#### [Work task]
Gather, from the listing beneath this task, every line holding the string "blue".

#### [Recorded data]
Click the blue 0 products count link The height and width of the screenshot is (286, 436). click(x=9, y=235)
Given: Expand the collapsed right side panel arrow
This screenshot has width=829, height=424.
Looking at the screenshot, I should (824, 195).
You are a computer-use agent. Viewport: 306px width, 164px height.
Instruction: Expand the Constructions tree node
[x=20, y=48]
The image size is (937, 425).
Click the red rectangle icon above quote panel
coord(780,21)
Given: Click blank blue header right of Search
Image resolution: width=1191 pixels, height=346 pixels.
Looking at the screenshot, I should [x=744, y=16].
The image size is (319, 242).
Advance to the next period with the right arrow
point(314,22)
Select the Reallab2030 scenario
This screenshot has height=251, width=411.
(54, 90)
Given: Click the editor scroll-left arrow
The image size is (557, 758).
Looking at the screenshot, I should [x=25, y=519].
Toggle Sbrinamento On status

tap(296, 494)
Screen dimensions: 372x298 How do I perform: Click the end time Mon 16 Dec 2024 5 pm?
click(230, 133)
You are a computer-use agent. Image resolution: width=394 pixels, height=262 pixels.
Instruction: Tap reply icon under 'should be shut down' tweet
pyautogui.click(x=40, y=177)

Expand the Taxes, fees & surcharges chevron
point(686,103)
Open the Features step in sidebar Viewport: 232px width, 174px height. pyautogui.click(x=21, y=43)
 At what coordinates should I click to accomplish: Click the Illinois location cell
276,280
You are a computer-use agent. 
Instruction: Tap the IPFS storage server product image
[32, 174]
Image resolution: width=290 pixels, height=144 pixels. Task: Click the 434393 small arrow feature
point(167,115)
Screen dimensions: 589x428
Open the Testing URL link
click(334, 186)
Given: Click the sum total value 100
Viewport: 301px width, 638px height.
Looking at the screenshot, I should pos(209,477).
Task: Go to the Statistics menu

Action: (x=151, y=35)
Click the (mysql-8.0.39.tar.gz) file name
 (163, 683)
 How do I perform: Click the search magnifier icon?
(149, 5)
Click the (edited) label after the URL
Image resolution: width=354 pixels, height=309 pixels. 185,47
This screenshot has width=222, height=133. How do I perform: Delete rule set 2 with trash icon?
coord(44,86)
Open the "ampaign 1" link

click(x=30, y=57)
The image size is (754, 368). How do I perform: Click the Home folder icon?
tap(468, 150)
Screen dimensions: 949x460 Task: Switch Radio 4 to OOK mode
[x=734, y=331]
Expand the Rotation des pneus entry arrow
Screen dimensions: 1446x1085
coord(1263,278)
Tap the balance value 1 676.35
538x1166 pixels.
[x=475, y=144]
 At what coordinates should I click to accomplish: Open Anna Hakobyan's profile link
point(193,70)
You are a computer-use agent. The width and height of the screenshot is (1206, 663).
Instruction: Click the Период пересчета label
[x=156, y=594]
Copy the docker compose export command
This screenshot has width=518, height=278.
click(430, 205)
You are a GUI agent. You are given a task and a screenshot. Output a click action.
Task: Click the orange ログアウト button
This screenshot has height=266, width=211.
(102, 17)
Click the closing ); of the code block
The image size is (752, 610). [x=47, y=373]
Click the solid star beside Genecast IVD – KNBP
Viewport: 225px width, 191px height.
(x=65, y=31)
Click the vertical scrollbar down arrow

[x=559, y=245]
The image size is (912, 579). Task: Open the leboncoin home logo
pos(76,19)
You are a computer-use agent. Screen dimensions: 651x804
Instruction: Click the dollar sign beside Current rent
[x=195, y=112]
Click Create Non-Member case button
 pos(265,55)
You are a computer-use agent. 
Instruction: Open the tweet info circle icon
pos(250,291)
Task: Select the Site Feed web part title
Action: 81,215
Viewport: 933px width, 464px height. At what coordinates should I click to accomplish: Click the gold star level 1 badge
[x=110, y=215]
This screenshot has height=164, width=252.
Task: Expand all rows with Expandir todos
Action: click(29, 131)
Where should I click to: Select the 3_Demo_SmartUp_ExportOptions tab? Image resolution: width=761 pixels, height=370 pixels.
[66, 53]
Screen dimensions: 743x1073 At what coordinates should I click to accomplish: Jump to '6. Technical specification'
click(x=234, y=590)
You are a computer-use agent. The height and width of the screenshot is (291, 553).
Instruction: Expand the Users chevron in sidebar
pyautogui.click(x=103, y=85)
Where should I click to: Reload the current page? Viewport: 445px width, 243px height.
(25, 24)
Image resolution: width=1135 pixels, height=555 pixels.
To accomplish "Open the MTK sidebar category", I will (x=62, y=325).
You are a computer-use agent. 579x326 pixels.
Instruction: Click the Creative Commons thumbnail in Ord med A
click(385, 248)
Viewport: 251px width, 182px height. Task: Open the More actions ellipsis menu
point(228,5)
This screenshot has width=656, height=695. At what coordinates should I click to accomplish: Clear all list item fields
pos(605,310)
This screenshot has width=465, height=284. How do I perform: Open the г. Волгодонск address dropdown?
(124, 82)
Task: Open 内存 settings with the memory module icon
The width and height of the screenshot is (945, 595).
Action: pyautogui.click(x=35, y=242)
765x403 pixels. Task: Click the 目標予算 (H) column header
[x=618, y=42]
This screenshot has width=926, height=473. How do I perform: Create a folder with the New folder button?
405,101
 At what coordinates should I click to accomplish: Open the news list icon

#### [Answer section]
Click the blue 0 products count link The height and width of the screenshot is (286, 436). click(x=9, y=235)
Given: Click blank blue header right of Search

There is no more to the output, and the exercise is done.